N: More than a dialogue, we both moved forward like two creative people used to working in a very solitary manner, concentrated on the tasks at hand, using few words, preferring the “language of silence.” Flora is a visionary who turns everything she touches into something both luminous and weightless. Though deeply anchored in the earth, she always manages to find the highest point of elevation. Had we talked too much we might have disrupted the momentum without which her work cannot thrive.
Also: she instinctively understands the Hermès approach, the work of the hand, the importance of craft. She also has an intensely precise approach to gesture.

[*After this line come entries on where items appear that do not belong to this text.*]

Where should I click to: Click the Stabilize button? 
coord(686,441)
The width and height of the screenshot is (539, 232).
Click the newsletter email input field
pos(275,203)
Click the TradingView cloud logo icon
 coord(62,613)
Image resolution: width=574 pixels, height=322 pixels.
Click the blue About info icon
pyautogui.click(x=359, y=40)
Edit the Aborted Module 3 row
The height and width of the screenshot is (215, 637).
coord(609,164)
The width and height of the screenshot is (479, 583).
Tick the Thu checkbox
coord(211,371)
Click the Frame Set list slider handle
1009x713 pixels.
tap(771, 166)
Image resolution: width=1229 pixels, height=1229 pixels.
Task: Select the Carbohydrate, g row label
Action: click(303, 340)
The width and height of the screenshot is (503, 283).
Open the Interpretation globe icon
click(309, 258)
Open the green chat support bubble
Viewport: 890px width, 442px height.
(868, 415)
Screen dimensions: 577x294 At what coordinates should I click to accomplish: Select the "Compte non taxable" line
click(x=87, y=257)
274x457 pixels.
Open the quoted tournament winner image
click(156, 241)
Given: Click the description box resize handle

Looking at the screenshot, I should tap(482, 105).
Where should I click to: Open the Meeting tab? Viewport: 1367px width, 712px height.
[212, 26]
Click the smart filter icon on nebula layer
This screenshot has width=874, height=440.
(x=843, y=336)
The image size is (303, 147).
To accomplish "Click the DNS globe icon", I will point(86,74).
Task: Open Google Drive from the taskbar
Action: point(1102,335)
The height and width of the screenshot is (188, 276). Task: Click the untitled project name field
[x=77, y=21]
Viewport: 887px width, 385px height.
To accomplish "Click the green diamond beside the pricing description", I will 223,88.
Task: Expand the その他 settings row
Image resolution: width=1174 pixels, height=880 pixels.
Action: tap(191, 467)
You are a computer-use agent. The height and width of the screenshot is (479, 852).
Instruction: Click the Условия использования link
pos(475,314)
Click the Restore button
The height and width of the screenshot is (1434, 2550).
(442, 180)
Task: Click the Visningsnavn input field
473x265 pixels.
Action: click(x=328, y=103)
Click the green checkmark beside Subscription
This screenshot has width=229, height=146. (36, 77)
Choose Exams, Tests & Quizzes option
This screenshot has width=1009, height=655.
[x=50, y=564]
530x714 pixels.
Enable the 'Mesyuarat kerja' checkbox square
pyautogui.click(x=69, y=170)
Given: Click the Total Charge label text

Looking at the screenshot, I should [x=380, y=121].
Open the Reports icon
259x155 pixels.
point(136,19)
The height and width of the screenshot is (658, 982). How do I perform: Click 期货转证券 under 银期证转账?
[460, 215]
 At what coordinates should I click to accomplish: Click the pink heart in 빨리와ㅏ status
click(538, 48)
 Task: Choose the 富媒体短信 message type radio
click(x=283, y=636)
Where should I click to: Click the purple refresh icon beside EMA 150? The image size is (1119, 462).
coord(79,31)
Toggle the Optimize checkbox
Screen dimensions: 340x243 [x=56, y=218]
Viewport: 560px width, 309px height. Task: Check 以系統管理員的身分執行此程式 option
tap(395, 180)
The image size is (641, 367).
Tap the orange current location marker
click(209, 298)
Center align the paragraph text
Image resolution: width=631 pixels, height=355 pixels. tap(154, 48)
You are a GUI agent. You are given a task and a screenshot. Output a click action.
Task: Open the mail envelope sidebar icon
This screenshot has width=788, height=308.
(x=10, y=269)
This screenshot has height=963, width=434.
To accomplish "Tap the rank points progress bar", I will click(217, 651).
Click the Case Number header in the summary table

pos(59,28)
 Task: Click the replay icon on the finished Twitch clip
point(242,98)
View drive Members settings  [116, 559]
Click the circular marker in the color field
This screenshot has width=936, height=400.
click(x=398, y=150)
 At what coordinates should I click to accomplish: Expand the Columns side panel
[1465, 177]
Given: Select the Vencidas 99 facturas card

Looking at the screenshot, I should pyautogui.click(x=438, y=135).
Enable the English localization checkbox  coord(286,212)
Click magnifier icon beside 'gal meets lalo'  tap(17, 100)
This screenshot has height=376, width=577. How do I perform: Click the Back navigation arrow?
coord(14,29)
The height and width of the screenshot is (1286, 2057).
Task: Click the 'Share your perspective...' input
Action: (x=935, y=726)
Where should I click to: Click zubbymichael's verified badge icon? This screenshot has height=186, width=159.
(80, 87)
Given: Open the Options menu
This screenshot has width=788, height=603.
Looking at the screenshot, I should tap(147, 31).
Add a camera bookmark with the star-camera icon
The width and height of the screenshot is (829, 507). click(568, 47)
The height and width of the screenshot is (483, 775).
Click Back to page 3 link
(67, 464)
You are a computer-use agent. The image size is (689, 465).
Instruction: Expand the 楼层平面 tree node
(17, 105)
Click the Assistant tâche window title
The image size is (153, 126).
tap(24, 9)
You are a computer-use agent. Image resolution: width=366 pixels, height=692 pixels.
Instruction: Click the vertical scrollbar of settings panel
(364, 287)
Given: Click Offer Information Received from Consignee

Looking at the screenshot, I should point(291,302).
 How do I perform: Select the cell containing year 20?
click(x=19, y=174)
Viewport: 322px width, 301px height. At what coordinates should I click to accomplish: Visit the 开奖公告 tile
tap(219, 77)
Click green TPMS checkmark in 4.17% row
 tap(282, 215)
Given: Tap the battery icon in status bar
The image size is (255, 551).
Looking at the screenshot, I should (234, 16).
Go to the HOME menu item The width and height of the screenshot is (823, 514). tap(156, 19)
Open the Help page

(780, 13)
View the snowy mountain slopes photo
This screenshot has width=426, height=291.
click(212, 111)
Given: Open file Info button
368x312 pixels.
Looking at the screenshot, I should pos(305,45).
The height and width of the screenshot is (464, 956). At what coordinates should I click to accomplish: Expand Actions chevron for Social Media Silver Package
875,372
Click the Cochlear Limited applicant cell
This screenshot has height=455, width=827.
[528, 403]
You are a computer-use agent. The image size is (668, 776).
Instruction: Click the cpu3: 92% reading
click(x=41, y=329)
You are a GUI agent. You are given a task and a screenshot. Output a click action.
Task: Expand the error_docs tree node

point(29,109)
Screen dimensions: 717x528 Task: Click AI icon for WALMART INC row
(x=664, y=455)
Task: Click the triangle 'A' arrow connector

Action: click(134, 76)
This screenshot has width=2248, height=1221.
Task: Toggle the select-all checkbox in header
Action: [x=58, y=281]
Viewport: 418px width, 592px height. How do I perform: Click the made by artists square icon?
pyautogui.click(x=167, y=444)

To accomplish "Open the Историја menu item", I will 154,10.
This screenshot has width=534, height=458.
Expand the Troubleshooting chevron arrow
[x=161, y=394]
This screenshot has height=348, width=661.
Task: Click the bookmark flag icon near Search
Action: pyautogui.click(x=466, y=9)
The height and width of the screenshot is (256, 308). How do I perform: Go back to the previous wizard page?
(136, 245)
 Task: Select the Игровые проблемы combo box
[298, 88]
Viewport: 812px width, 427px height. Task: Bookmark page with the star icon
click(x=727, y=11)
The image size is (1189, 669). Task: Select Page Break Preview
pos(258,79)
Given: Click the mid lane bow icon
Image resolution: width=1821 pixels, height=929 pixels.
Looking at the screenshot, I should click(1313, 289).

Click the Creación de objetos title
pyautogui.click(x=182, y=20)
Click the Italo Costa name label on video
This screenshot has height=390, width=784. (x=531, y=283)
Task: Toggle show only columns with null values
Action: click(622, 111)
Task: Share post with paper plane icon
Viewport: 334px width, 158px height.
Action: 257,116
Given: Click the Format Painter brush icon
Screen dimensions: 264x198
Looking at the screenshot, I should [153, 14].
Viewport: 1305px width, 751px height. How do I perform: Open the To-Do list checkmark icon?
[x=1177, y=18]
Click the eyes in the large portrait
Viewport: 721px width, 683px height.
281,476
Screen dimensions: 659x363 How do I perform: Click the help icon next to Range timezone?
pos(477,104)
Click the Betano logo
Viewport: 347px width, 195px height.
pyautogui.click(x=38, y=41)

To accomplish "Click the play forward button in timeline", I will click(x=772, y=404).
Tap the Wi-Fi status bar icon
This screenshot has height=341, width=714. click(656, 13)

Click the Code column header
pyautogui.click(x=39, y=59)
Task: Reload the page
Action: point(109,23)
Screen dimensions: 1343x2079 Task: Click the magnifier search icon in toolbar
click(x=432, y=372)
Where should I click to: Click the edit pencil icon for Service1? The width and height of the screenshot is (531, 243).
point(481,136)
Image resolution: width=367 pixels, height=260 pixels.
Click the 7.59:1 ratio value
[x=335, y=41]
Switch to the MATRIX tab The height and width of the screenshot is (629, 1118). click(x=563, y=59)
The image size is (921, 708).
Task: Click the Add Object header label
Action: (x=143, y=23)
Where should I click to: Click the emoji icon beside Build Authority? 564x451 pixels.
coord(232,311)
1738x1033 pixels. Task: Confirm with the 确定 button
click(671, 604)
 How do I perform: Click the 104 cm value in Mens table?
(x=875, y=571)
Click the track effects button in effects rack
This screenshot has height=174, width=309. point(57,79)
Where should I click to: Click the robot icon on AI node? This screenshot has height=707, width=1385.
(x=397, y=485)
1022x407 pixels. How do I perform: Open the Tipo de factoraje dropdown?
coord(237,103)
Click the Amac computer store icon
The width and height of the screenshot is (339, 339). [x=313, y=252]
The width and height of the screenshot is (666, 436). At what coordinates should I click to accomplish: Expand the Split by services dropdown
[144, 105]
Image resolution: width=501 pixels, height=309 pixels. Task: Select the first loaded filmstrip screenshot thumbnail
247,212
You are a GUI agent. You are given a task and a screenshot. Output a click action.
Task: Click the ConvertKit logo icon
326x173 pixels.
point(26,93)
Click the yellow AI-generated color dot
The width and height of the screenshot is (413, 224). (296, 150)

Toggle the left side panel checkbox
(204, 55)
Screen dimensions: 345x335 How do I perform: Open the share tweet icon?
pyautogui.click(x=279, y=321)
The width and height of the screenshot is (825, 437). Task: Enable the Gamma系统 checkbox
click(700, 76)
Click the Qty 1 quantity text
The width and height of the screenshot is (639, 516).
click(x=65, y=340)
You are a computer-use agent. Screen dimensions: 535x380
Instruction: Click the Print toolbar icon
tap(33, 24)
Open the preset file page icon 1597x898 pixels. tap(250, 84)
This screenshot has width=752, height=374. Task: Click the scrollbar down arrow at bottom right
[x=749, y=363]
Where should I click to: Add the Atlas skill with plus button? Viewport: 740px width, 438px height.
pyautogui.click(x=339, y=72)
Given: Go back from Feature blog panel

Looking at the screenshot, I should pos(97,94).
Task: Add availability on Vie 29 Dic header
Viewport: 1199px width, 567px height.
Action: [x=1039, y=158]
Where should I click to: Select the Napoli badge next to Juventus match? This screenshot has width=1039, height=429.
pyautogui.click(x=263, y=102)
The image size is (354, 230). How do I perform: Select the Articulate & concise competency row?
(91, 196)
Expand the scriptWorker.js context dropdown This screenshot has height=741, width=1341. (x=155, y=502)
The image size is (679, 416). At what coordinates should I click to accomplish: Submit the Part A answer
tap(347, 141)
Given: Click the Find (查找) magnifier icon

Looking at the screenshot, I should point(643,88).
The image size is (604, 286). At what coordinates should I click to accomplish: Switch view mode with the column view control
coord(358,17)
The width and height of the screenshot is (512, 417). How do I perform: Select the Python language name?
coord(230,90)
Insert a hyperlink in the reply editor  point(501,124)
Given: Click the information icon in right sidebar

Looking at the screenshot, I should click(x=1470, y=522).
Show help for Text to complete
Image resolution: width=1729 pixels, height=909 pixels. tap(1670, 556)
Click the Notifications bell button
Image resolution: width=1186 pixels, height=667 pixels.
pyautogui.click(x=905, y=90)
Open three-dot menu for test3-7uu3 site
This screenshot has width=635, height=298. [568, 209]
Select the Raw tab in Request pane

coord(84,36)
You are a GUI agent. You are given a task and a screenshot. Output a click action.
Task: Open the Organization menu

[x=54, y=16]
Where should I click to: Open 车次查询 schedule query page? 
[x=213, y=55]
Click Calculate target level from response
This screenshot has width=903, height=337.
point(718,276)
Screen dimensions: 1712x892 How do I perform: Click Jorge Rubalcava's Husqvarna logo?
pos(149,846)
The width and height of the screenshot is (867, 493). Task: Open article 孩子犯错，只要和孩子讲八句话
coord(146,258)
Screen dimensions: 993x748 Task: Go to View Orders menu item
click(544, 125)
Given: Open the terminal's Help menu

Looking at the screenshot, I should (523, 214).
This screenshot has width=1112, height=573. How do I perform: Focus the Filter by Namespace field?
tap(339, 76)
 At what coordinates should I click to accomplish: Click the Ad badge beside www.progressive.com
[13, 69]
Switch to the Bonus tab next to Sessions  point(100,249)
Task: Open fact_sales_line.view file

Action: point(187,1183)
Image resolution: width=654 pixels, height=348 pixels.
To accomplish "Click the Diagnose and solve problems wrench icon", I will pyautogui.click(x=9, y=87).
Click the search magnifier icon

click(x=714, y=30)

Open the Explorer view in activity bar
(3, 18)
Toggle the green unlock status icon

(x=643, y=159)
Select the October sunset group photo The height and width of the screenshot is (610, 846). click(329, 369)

When we spoke of color and material, we both understood what feminine outline we were designing: a sun-kissed woman open to the world. We discussed the meaning of yellow at length: the color of wheat, yes, but also in Antiquity it was the maternal color, the color of women. The first few times Flora and I got together she had a book with her by Georges Didi-Huberman, The Man Who Walked in Color – the title of which I was immediately taken with.

What will now become of the paintings?
N: For Flora and for us, they exist as works of art in their own right. We are currently thinking of the best way to preserve and show them, elsewhere, at a later date.
F: It’s both a set design and a work of art. I love that double status and it was something that came up at the very beginning of our exchanges. Nadège was very receptive to the fact that what we were dealing with first and foremost was an artistic act.